*Your goal*
Copy out the entire listing below line for line, without altering any character.

Source records:
## start

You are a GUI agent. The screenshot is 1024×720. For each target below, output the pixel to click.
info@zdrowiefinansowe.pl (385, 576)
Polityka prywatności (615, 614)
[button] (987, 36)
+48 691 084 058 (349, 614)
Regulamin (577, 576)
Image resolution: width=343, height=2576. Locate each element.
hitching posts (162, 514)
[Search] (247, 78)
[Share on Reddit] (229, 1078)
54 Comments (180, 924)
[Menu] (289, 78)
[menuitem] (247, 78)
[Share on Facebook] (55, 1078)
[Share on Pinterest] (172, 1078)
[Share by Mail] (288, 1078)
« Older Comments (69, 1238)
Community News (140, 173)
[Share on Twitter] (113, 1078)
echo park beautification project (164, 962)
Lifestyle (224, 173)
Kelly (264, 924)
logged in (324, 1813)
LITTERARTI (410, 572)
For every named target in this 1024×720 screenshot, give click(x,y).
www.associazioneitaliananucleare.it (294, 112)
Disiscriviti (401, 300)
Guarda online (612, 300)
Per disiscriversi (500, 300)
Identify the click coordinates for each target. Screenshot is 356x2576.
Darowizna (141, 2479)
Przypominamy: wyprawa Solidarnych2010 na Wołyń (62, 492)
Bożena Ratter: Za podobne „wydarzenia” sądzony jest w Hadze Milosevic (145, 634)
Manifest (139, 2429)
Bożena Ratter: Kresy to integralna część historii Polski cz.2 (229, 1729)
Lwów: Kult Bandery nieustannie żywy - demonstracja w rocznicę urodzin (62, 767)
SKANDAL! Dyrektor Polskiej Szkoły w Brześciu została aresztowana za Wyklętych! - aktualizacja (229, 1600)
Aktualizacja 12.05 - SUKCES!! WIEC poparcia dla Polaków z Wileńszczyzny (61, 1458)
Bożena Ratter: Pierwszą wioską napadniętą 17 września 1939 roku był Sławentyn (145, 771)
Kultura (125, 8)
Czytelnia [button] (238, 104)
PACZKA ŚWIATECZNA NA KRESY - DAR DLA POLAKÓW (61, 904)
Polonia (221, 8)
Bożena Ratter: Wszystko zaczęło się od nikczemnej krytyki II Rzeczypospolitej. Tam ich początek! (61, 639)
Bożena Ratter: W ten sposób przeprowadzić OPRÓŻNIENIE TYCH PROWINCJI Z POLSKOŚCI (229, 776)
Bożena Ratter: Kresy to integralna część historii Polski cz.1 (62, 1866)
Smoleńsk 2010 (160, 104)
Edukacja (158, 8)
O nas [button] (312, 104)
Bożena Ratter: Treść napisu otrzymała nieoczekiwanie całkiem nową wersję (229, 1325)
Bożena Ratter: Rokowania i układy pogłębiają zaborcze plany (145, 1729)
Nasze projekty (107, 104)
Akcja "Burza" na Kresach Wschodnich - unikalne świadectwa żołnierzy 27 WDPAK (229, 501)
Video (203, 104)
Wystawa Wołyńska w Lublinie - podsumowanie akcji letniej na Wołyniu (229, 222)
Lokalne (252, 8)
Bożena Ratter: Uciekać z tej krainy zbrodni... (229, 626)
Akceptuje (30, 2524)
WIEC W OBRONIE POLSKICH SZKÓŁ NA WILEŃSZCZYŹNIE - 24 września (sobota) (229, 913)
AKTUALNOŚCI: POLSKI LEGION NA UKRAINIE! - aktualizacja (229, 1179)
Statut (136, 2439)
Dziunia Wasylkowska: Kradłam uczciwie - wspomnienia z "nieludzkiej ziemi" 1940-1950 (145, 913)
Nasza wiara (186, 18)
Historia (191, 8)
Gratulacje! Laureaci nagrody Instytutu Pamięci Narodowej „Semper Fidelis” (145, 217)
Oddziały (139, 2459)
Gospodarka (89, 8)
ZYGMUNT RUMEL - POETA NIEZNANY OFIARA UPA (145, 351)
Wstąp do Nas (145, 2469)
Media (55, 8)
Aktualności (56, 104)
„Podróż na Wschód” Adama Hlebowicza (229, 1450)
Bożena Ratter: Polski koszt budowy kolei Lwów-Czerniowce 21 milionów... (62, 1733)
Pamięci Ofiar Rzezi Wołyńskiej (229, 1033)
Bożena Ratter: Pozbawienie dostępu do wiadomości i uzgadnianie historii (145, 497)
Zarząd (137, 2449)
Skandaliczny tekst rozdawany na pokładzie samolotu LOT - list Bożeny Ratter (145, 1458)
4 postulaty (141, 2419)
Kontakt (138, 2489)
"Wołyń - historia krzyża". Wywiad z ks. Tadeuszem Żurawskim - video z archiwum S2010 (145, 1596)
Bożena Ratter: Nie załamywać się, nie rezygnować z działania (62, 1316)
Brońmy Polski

## end

*Exercise output*
You are a GUI agent. The screenshot is 1024×720. For each target below, output the pixel to click.
info@zdrowiefinansowe.pl (385, 576)
Polityka prywatności (615, 614)
[button] (987, 36)
+48 691 084 058 (349, 614)
Regulamin (577, 576)
Image resolution: width=343, height=2576. Locate each element.
hitching posts (162, 514)
[Search] (247, 78)
[Share on Reddit] (229, 1078)
54 Comments (180, 924)
[Menu] (289, 78)
[menuitem] (247, 78)
[Share on Facebook] (55, 1078)
[Share on Pinterest] (172, 1078)
[Share by Mail] (288, 1078)
« Older Comments (69, 1238)
Community News (140, 173)
[Share on Twitter] (113, 1078)
echo park beautification project (164, 962)
Lifestyle (224, 173)
Kelly (264, 924)
logged in (324, 1813)
LITTERARTI (410, 572)
For every named target in this 1024×720 screenshot, give click(x,y).
www.associazioneitaliananucleare.it (294, 112)
Disiscriviti (401, 300)
Guarda online (612, 300)
Per disiscriversi (500, 300)
Identify the click coordinates for each target. Screenshot is 356x2576.
Darowizna (141, 2479)
Przypominamy: wyprawa Solidarnych2010 na Wołyń (62, 492)
Bożena Ratter: Za podobne „wydarzenia” sądzony jest w Hadze Milosevic (145, 634)
Manifest (139, 2429)
Bożena Ratter: Kresy to integralna część historii Polski cz.2 (229, 1729)
Lwów: Kult Bandery nieustannie żywy - demonstracja w rocznicę urodzin (62, 767)
SKANDAL! Dyrektor Polskiej Szkoły w Brześciu została aresztowana za Wyklętych! - aktualizacja (229, 1600)
Aktualizacja 12.05 - SUKCES!! WIEC poparcia dla Polaków z Wileńszczyzny (61, 1458)
Bożena Ratter: Pierwszą wioską napadniętą 17 września 1939 roku był Sławentyn (145, 771)
Kultura (125, 8)
Czytelnia [button] (238, 104)
PACZKA ŚWIATECZNA NA KRESY - DAR DLA POLAKÓW (61, 904)
Polonia (221, 8)
Bożena Ratter: Wszystko zaczęło się od nikczemnej krytyki II Rzeczypospolitej. Tam ich początek! (61, 639)
Bożena Ratter: W ten sposób przeprowadzić OPRÓŻNIENIE TYCH PROWINCJI Z POLSKOŚCI (229, 776)
Bożena Ratter: Kresy to integralna część historii Polski cz.1 (62, 1866)
Smoleńsk 2010 (160, 104)
Edukacja (158, 8)
O nas [button] (312, 104)
Bożena Ratter: Treść napisu otrzymała nieoczekiwanie całkiem nową wersję (229, 1325)
Bożena Ratter: Rokowania i układy pogłębiają zaborcze plany (145, 1729)
Nasze projekty (107, 104)
Akcja "Burza" na Kresach Wschodnich - unikalne świadectwa żołnierzy 27 WDPAK (229, 501)
Video (203, 104)
Wystawa Wołyńska w Lublinie - podsumowanie akcji letniej na Wołyniu (229, 222)
Lokalne (252, 8)
Bożena Ratter: Uciekać z tej krainy zbrodni... (229, 626)
Akceptuje (30, 2524)
WIEC W OBRONIE POLSKICH SZKÓŁ NA WILEŃSZCZYŹNIE - 24 września (sobota) (229, 913)
AKTUALNOŚCI: POLSKI LEGION NA UKRAINIE! - aktualizacja (229, 1179)
Statut (136, 2439)
Dziunia Wasylkowska: Kradłam uczciwie - wspomnienia z "nieludzkiej ziemi" 1940-1950 (145, 913)
Nasza wiara (186, 18)
Historia (191, 8)
Gratulacje! Laureaci nagrody Instytutu Pamięci Narodowej „Semper Fidelis” (145, 217)
Oddziały (139, 2459)
Gospodarka (89, 8)
ZYGMUNT RUMEL - POETA NIEZNANY OFIARA UPA (145, 351)
Wstąp do Nas (145, 2469)
Media (55, 8)
Aktualności (56, 104)
„Podróż na Wschód” Adama Hlebowicza (229, 1450)
Bożena Ratter: Polski koszt budowy kolei Lwów-Czerniowce 21 milionów... (62, 1733)
Pamięci Ofiar Rzezi Wołyńskiej (229, 1033)
Bożena Ratter: Pozbawienie dostępu do wiadomości i uzgadnianie historii (145, 497)
Zarząd (137, 2449)
Skandaliczny tekst rozdawany na pokładzie samolotu LOT - list Bożeny Ratter (145, 1458)
4 postulaty (141, 2419)
Kontakt (138, 2489)
"Wołyń - historia krzyża". Wywiad z ks. Tadeuszem Żurawskim - video z archiwum S2010 (145, 1596)
Bożena Ratter: Nie załamywać się, nie rezygnować z działania (62, 1316)
Brońmy Polski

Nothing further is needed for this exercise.